Indeed, this is the first study to attempt to assess the usefulness of the UA for patients of all ages presenting with acute scrotal pain to the ED. One prior study specifically evaluated the utility of the UA in pediatric patients with epididymitis.17 It found that pyuria and positive urine cultures were rare in pediatric epididymitis. The authors recommended that a UA and urine culture be routinely performed as antibiotics can be withheld unless there is pyuria or a positive urine culture.17 The question of whether or not to give antibiotics to pediatric patients with epididymitis is important, but this study asks an even more basic question: is UA needed at all for evaluating patients with scrotal pain (and possible epididymo-orchitis)?

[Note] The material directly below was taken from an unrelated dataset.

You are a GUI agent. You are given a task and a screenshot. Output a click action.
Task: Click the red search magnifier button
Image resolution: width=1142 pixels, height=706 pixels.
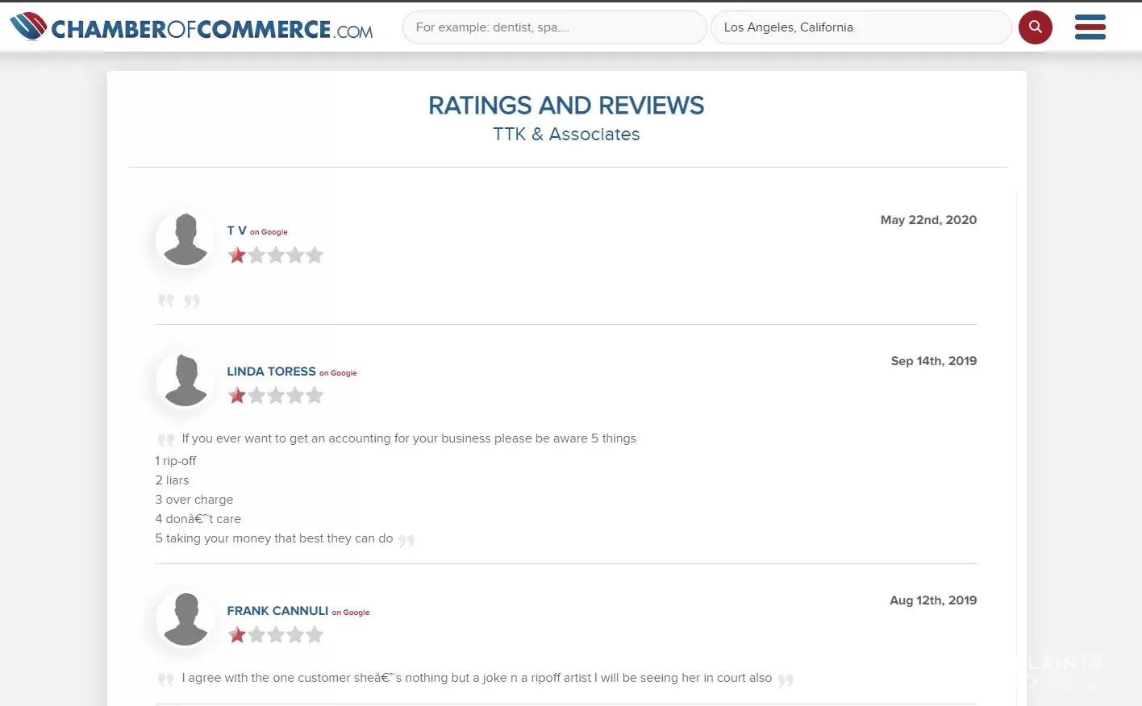coord(1035,27)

A UA may sometimes change the management of a patient with acute scrotal pain (about 5% of the time based on our results), and given that it is a fairly cheap and noninvasive test, it seems reasonable to continue to consider a UA as part of the evaluation of patients with acute scrotal pain. In particular, a UA may be useful in pediatric patients with scrotal pain as a means to avoid antibiotics if the UA is negative (even in the setting of an ultrasound showing epididymitis-orchitis) as epididymitis-orchitis is less commonly of bacterial origin in prepubertal children.1719 With that being said, despite recommendations to routinely order a UA for patients with acute scrotal pain,24 many physicians already forgo this test. In our study, 69% had a urinalysis done, and in a different retrospective study assessing the evaluation of acute scrotal pain, only 48% of patients had a UA performed.20 Therefore, while the data do not prove that skipping a UA is the right move, they do show that it is already commonplace not to order a UA on all scrotal pain patients. Considering this and the relatively infrequent cases in which a UA changes management of acute scrotal pain patients, recommendations that absolutely require a UA for scrotal pain are probably overstated.

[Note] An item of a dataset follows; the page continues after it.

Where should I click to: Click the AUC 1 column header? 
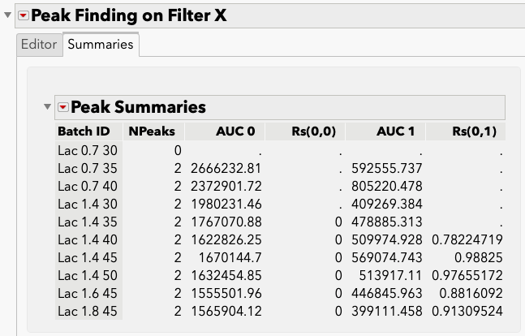(x=396, y=131)
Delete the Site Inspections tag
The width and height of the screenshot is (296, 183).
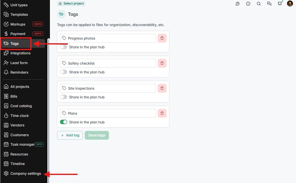click(x=162, y=88)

When interpreting the results of this study, there are some limitations to consider. First of all, its nature as a chart review study could have resulted in unrecognized bias or confounders. In particular, our calculations of the test characteristics of UA and ultrasound were based on a false gold standard (ED diagnosis). However, there is no true gold standard test for the diagnosis of epididymo-orchitis, which is made through a combination of clinical findings and diagnostic test results. Thus, all studies attempting to calculate the sensitivity and specificity for UA and ultrasound have been limited. Next, while our institution has a policy that all patients with scrotal pain get an ultrasound, we cannot guarantee this policy was strictly followed. We may have thus obtained a biased sample of scrotal pain patients with more concerning clinical presentations than all-comers. Additionally, as discussed above, our definition of “changed management” was based upon how the UA results could have been used to change management, and our findings do not necessarily indicate that the UA actually changed the provider’s management. Finally, no clinical symptoms or examination findings were abstracted. While the inclusion of additional clinical findings would have complicated this study, such information may also have provided more context to help determine why providers managed patients in the ways they did.

Conclusion

Testicular ultrasound is more sensitive and specific than UA for epididymo-orchitis. Given this and the fact that ultrasound allows for assessment of a number of other causes of scrotal pain, including testicular torsion, ultrasound should remain the test of choice for the evaluation of acute scrotal pain. A UA may occasionally have utility for patients with possible epididymo-orchitis, but may not be needed on all patients presenting with scrotal pain. Determining which scrotal pain patients should get UAs, and which epididymo-orchitis patients should get antibiotics will require prospective evaluation.

Disclosure

The authors report no conflicts of interest in this work.